The interior consisted of one extremely dirty room, in which the confined air was further vitiated by tobacco smoke and the fumes of whisky. One entire side of it was occupied by two box-beds, in one of which lay a brawny, broad-shouldered man, with fiery red hair and scarcely less fiery red eyes, which seemed to glare out of the dark den in which he lay.
“Well, Ivor, are ye not better to-day, man?”
There was a sternness in Mr Gordon’s query, which not only surprised but grieved his young companion; and the surprise was increased when the sick man replied in a surly tone—
“Na, laird, I’m not better; an’ what’s more, I’ll not be better till my heed’s under the sod.”
“I’m afraid you are right, Ivor,” returned the laird, in a somewhat softer tone; “for when a man won’t help himself, no one else can help him.”
“Help myself!” exclaimed the man, starting up on one elbow, and gazing fiercely from under his shaggy brows. “Help myself!” he repeated. And then, as if resolving suddenly to say no more, he sank down and laid his head on the pillow, with a short groan.

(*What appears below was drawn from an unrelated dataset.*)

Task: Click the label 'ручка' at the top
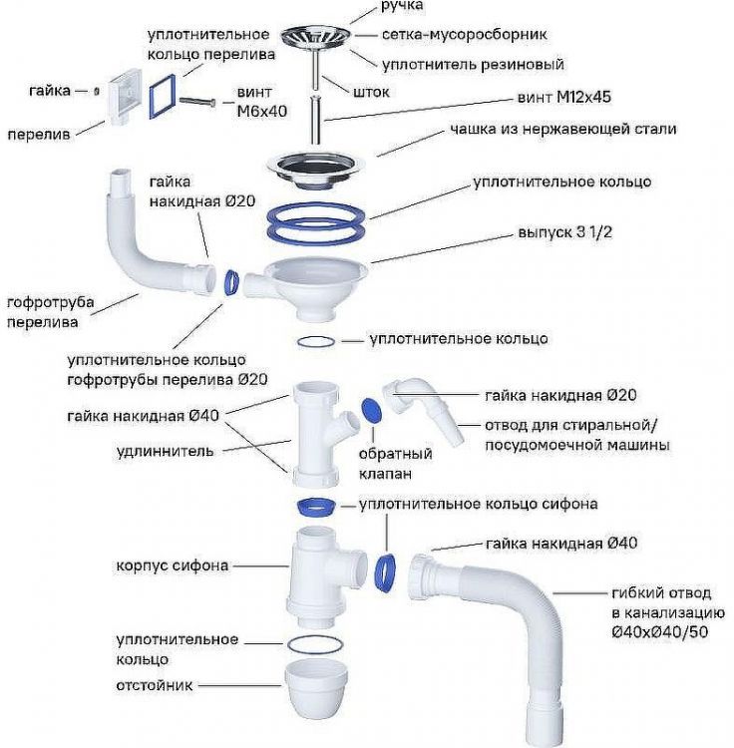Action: [402, 6]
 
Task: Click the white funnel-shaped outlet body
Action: [311, 284]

“Here, Ivor, is a bottle o’ physic that my wife sends to ye,” said Mr Gordon, pulling a pint bottle from his pocket, and handing it to the man, who clutched it eagerly, and was raising it to his mouth when his visitor arrested his hand.
“Hoot, man,” he said, with a short laugh, “it’s not whisky! She bid me say ye were to take only half a glass at a time, every two hours.”
“Poor’t oot, then, laird—poor’t oot,” said the man, impatiently. “Ye’ll fin’ a glass i’ the wundy.”